Ein Beispiel dafür sei ein Projekt zum Einsatz von Multisensor-Robotern für die Dokumentation von kulturellem Erbe und zur Überwachung, etwa um Einsatzkräfte in von Erdbeben zerstörten Städten zu unterstützen, so Christian Hanus vom Research Lab für nachhaltiges baukulturelles Erbe an der Universität für Weiterbildung Krems, an der diese Arbeit fortgesetzt wird. Man versuche, das vom Institut aufgebaute Erbe weiterzutragen und Kontakte aufrechtzuerhalten.
Von einer "abenteuerlichen Erfolgsreise", die ihn vom ersten Moment elektrisiert habe, sprach auch LBG-Vorstand Stampfer. Er sei dem Institut seit der Gründung, als von Neubauer als "wahnsinnigem Archäologen, der nichts ausgräbt" die Rede war, eng verbunden, verwies auf Bestnoten bei der Evaluierung und ein "unglaubliches Medienecho". Wissenschaftsvermittlung sei wesentlich, um den Wert der Wissenschaft zu erkennen, offen zu legen und den Menschen näherzubringen, ergänzte Matthias Kucera, stellvertretender Leiter des LBI ArchPro.

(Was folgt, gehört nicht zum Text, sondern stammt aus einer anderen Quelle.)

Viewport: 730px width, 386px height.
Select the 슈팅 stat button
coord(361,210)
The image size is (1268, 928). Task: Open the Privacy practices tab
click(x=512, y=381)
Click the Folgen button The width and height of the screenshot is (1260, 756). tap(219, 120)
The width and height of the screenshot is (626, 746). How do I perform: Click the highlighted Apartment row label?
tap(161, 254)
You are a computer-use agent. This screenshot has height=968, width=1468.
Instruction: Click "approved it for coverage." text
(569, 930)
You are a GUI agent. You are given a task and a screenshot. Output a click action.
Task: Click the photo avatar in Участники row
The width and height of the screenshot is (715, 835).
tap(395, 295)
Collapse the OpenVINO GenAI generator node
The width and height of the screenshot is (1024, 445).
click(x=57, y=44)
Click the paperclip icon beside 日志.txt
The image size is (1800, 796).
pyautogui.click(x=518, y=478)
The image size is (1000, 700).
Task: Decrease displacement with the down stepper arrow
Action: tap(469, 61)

"Wissenschaftsvermittlung und Medienarbeit ist in diesen 14 Jahren in einer Form forciert worden, die vorher nicht möglich war. Da sehe ich in den kommenden Jahren auch meinen Schwerpunkt", sagte Neubauer. Ziel müsse sein, nicht Angebote zu schaffen, die die ohnehin interessierten Gruppen adressieren, sondern skeptische Personen direkt anzusprechen. Ein Highlight sei Stonehenge gewesen, wo mit einem Konsortium eine Fläche von 16 Quadratkilometern untersucht wurde. "Da haben wir alle Formen, das der Öffentlichkeit zu vermitteln, ausprobiert", so der Institutsleiter.
Einen großen Impact auf die Marke LBI hätten auch die großen TV-Dokumentationen in internationalen Sendern wie der BBC gehabt. Die zuletzt entstandene Doku "In den Fängen der Wikinger", in der die Forschungsergebnisse zusammen mit skandinavischen Partnern verarbeitet worden seien, laufe aktuell auf Netflix. "Das sind Erfolge, die für den Wissenschaftsstandort Österreich wie auch für die LBG eigentlich einen hohen Wert haben sollten", gab sich Neubauer, der im Jahr 2015 zum "Wissenschafter des Jahres" gewählt wurde, überzeugt.